The new sanctions include six shipping companies moving Venezuelan oil for the previously U.S. sanctioned Venezuelan state-owned oil company, Petroleos de Venezuela, SA (PDVSA). These six companies are registered in the Marshall Islands, the British Virgin Islands and the United Kingdom.
The new blockade – many questions open
On December 16, Trump ordered a blockade on all “sanctioned” oil tankers entering and departing Venezuela. This is much less than a total blockade as represented in numerous media outlets on the day of the announcement, but leaves a number of questions open. However, oil prices did increase the next day by about one percent in response.
In making the blockade announcement, Trump accused Venezuela of stealing U.S. assets, including oil and land, opening a range of potential new actions against the Maduro regime over time.
As stated, the blockade is basically a question of active U.S. sanctions enforcement although without an adequate basis in international law. It is also unclear if the burden of the Trump interdiction effort will fall on the U.S. Coast Guard or the Navy itself. This is not the first time such actions have been undertaken by various governments in times of conflict, however.
The U.S. sanctioned vessels operate in a global black market, transporting sanctioned oil that has been critical over the years to the ability for Maduro to stay in power. According to the Atlantic Council, more than 30 of the 80 ships in Venezuelan waters in mid-December were listed under U.S. sanctions orders. This trading network delivers oil primarily to China, and to a lesser extent Cuba, employing several tactics, not all of them illegal, to disguise the origin, name, and shipping routes to evade U.S. regulations. Some of these same shadow fleet vessels have also been involved in transporting sanctioned Russian oil. Payments for the oil are often made in cryptocurrency to bypass U.S. sanctions.
Data is not precise, but various shipping outlets estimate that only 40 percent of the vessels transporting Venezuelan crude are actually sanctioned.
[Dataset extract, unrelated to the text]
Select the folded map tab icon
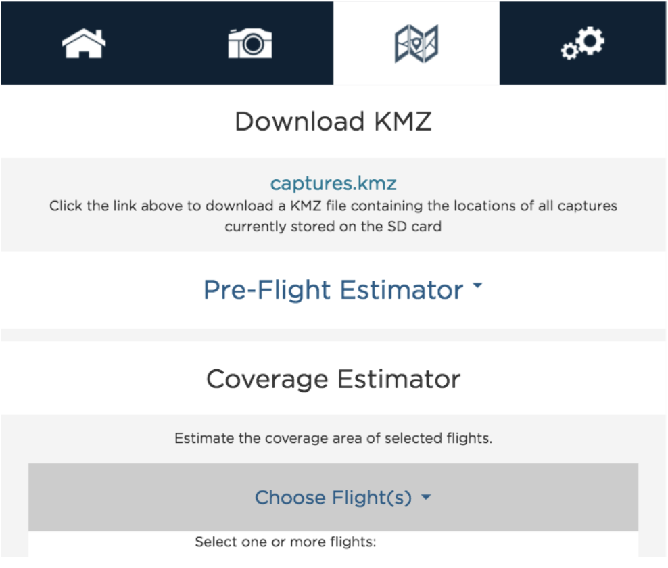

Of particular interest is the on-again, off-again Treasury/OFAC license for Chevron to produce oil and export it to the U.S. market from its massive facilities in Venezuela. Upon returning to power the Trump administration terminated the Biden administration’s Chevron export license but in July 2025 a new and yet undisclosed license was approved with direct involvement of President Trump. In theory the license contained safeguards to prevent diversion of the oil and tight controls on foreign currency repatriation to the Maduro regime, but much remains unclear, especially now that Carretero Napolitano has been sanctioned.
True to form, Venezuela’s government declared that it rejected Trump’s “grotesque threat” of embargo and has started using its small number of naval vessels to provide escort support for some tankers. Ironically, in the Second World War, the U.S. actually aided Venezuela to build up its navy as its oil exports to the U.S. were essential to the allied war effort and its tankers were prized targets for Nazi U-boats operating in the Caribbean.
UN Security Council Meeting requested — But please do not forget the Monroe Doctrine
Venezuela on December 17 requested a United Nations Security Council meeting to discuss “ongoing U.S. aggression” against the country, according to a letter to the 15-member body seen by western news outlets. China voiced its support for convening the meeting on December 18, showing a high degree of insensitivity or indifference to the historical legacy of the Monroe Doctrine or the so-called “Trump-corollary.”